WRITTEN EXERCISE:
Pull out the rows from the very beginning through the line that contains "click(476, 221)", both ends included, and reproduce those lines word for word with nothing else.

Entries on where items appear
○ ○ ○

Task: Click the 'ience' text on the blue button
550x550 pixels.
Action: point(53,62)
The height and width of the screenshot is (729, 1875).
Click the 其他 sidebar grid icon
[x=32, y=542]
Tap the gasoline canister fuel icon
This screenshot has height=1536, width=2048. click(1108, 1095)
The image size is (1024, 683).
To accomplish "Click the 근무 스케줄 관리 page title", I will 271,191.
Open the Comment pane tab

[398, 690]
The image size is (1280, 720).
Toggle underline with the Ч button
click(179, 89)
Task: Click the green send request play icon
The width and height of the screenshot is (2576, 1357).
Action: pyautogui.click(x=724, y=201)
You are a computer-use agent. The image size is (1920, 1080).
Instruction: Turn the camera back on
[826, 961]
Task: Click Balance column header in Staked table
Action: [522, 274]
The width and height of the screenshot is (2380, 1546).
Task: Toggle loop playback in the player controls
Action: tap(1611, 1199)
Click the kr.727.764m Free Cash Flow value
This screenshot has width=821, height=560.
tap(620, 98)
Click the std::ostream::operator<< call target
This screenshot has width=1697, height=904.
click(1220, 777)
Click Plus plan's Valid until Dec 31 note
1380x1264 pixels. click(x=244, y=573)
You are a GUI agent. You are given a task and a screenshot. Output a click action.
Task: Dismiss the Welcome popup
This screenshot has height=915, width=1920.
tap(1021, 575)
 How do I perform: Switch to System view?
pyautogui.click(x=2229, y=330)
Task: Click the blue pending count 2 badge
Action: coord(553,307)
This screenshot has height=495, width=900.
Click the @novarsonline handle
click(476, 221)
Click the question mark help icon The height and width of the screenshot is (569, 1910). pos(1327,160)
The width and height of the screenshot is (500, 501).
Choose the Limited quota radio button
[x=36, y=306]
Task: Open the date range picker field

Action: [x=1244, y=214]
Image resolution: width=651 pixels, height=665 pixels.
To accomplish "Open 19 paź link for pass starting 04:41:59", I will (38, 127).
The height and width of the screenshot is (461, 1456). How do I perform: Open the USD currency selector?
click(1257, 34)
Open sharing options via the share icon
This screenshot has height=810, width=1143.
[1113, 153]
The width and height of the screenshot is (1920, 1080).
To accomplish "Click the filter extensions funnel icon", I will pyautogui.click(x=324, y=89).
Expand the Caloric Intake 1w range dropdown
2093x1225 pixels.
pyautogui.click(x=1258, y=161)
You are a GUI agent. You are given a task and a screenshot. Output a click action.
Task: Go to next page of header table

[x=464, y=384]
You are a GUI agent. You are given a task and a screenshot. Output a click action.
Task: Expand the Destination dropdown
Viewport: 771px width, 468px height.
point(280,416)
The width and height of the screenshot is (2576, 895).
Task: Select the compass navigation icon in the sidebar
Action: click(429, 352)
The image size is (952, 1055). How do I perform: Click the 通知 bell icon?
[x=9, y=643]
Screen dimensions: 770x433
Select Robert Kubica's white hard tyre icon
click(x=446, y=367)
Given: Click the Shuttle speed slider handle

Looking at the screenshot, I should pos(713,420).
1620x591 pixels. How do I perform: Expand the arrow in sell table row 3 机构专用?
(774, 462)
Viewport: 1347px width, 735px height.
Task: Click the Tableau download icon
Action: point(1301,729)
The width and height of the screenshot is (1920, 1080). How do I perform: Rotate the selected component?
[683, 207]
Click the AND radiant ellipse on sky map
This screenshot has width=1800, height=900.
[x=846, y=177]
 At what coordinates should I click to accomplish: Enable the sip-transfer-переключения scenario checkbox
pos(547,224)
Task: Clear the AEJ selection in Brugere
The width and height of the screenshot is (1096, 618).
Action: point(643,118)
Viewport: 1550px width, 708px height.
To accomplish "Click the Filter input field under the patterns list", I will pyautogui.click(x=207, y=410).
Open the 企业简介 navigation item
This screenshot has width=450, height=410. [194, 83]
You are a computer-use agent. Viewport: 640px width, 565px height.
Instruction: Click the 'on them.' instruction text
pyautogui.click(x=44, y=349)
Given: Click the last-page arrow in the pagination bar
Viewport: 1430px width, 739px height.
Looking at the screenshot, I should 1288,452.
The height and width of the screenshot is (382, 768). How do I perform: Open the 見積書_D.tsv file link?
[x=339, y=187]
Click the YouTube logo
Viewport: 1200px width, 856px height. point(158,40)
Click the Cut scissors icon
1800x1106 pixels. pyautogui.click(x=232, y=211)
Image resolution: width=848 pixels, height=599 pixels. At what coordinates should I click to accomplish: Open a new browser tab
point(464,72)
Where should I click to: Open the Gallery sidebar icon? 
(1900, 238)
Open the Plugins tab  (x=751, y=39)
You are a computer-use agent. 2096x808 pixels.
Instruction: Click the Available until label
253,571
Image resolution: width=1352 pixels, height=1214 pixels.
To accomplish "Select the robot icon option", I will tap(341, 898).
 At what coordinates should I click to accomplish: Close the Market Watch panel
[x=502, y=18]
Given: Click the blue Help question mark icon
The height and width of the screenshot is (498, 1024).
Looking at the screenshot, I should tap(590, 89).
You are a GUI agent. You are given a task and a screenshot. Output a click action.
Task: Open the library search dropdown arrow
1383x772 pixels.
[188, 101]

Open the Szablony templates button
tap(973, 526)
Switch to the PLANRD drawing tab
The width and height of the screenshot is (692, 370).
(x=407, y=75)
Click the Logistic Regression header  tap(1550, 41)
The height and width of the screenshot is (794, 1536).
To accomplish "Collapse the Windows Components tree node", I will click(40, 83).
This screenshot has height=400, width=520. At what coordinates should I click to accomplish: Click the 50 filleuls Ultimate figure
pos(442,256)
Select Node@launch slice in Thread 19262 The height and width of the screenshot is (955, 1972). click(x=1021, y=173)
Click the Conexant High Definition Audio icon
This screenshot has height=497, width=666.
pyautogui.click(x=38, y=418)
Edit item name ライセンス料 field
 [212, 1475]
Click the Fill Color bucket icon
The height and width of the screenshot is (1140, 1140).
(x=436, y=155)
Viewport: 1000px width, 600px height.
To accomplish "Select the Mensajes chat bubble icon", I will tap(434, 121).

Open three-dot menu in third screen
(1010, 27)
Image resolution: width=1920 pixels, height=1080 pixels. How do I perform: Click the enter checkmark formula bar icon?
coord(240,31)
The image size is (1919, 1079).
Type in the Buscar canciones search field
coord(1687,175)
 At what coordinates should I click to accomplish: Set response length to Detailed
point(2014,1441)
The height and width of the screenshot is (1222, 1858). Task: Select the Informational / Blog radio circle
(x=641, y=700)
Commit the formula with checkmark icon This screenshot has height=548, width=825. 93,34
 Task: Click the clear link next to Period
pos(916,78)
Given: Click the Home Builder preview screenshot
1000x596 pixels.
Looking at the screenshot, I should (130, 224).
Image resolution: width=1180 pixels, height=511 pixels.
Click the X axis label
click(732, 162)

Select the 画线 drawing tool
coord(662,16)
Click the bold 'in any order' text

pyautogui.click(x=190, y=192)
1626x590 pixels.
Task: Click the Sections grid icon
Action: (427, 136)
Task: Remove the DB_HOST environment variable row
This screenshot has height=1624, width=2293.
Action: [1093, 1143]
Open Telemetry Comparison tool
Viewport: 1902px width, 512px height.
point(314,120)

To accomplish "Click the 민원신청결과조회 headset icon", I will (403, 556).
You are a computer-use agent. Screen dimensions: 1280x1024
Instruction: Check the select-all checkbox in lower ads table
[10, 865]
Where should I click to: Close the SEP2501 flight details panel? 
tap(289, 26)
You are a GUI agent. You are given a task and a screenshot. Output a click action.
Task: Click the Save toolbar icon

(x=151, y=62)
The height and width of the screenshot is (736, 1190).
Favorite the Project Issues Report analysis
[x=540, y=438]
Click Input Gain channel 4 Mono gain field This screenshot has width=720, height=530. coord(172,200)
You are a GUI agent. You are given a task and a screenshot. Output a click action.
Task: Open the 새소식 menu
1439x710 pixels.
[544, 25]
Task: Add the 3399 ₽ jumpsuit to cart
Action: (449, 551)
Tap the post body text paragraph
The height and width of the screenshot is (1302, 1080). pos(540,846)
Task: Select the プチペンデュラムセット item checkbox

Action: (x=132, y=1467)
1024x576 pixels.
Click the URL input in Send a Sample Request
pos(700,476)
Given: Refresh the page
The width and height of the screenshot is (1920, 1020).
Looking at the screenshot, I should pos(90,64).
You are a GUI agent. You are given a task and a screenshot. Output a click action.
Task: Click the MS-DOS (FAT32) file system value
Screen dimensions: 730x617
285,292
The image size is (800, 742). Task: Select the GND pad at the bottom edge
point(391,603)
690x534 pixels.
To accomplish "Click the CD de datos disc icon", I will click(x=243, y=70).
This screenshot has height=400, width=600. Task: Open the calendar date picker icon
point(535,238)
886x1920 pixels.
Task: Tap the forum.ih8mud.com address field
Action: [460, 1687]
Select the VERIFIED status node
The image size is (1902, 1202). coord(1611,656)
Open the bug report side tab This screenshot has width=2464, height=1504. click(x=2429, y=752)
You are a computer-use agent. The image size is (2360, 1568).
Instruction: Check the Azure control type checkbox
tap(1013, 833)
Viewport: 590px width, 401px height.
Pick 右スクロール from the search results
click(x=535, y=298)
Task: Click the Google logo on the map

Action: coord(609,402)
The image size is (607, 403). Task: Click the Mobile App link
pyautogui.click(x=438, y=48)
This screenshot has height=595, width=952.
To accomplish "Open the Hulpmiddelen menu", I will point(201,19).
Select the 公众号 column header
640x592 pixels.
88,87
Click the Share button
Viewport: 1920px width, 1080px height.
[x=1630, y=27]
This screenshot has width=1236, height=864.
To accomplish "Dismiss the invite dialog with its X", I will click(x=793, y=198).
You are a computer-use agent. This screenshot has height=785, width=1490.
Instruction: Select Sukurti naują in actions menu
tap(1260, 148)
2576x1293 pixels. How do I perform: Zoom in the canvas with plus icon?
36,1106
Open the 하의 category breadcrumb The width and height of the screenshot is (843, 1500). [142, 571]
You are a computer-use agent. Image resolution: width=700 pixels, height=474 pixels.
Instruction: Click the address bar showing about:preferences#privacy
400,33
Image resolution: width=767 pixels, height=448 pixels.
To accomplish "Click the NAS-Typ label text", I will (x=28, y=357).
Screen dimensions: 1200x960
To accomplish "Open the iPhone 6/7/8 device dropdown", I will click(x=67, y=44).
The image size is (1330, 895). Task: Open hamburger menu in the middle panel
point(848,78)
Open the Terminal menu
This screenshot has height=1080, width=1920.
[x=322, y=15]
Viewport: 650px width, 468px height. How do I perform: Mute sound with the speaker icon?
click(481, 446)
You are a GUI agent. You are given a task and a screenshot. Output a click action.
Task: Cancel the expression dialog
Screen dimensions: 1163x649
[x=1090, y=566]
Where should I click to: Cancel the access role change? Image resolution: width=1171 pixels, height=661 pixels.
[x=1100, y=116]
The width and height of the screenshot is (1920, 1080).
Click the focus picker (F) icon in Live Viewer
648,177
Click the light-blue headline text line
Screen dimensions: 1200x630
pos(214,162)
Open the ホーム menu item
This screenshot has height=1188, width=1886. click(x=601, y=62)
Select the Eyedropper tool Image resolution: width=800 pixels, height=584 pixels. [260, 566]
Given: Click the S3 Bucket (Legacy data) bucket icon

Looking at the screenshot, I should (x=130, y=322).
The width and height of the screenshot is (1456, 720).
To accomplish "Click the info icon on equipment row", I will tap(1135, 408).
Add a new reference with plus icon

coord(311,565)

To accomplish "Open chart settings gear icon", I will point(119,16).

○ ○ ○

WORKED ANSWER:
Task: Click the 'ience' text on the blue button
550x550 pixels.
Action: point(53,62)
The height and width of the screenshot is (729, 1875).
Click the 其他 sidebar grid icon
[x=32, y=542]
Tap the gasoline canister fuel icon
This screenshot has height=1536, width=2048. click(1108, 1095)
The image size is (1024, 683).
To accomplish "Click the 근무 스케줄 관리 page title", I will 271,191.
Open the Comment pane tab

[398, 690]
The image size is (1280, 720).
Toggle underline with the Ч button
click(179, 89)
Task: Click the green send request play icon
The width and height of the screenshot is (2576, 1357).
Action: pyautogui.click(x=724, y=201)
You are a computer-use agent. The image size is (1920, 1080).
Instruction: Turn the camera back on
[826, 961]
Task: Click Balance column header in Staked table
Action: [522, 274]
The width and height of the screenshot is (2380, 1546).
Task: Toggle loop playback in the player controls
Action: tap(1611, 1199)
Click the kr.727.764m Free Cash Flow value
This screenshot has width=821, height=560.
tap(620, 98)
Click the std::ostream::operator<< call target
This screenshot has width=1697, height=904.
click(1220, 777)
Click Plus plan's Valid until Dec 31 note
1380x1264 pixels. click(x=244, y=573)
You are a GUI agent. You are given a task and a screenshot. Output a click action.
Task: Dismiss the Welcome popup
This screenshot has height=915, width=1920.
tap(1021, 575)
 How do I perform: Switch to System view?
pyautogui.click(x=2229, y=330)
Task: Click the blue pending count 2 badge
Action: coord(553,307)
This screenshot has height=495, width=900.
Click the @novarsonline handle
click(476, 221)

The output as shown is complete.